As part of the study, researchers conducted a prospective cohort study of 64,338 men who participated in the 1991 China National Hypertension Survey. At baseline, all of the men were over 40 years old and free of stroke. They provided information about their demographic characteristics, medical history and lifestyle risk factors, including alcohol consumption.
Those who said they consumed more than 12 drinks per year were defined as drinkers, and then quantified the number of drinks they had each month.
Between 1999 and 2000, the researchers followed up with the study participants and determined all incidents of stroke. For every such incident and for each death, medical records and death certificates were obtained to verify the diagnosis. The researchers then analyzed the data to assess any relationship between alcohol consumption and stroke.
The study found that after adjusting for factors such as age, body mass index and geographic variation, the risk of stroke was higher among those who drank more alcohol.
For participants who had 1 to 6 drinks per week, the relative stroke risk was .92. It was 1.02 for those who consumed 7 to 20 drinks per week, and 1.22 for those consuming more than 21 drinks per week.
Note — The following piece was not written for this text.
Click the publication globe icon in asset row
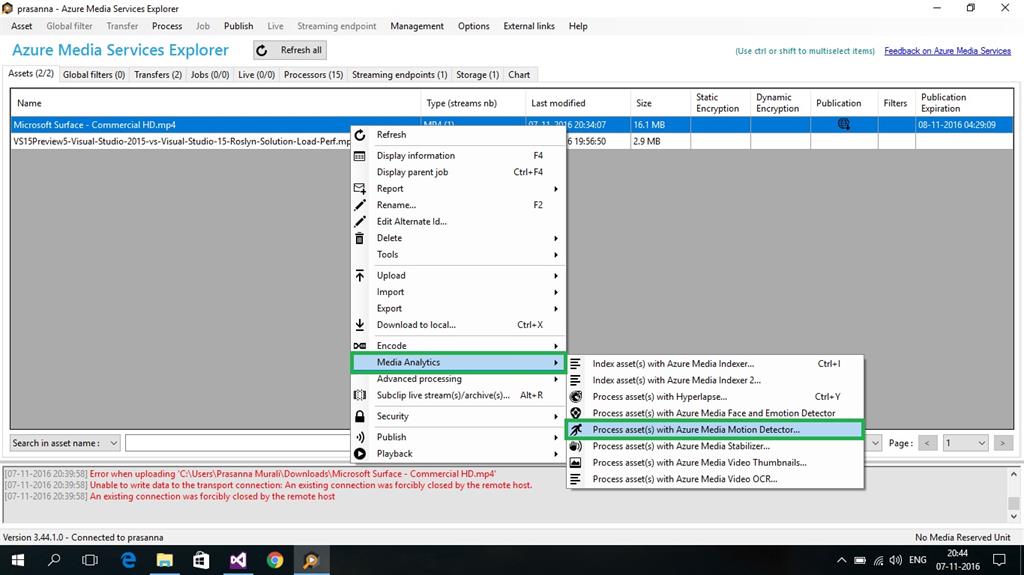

Heavier drinking also correlated to higher risk of death by stroke.
"Alcohol consumption was significantly related to increased stroke incidence and mortality. At the top level of alcohol consumption (at least 35 drinks per week), risk of stroke incidence was 22 percent higher and risk of mortality was 30 percent higher than among non-drinkers," the authors reported.
The findings of the study were published online in the Annals of Neurology.